## RECORDS FOR THIS EXERCISE:
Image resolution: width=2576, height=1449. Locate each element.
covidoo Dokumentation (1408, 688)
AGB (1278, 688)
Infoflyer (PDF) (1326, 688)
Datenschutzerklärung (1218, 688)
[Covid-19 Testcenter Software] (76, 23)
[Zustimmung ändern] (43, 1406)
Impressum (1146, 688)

## WHAT THE TASK REQUIRES:
The whole listing above is to be restated word for word.

## EXERCISE ANSWER:
Image resolution: width=2576, height=1449. Locate each element.
covidoo Dokumentation (1408, 688)
AGB (1278, 688)
Infoflyer (PDF) (1326, 688)
Datenschutzerklärung (1218, 688)
[Covid-19 Testcenter Software] (76, 23)
[Zustimmung ändern] (43, 1406)
Impressum (1146, 688)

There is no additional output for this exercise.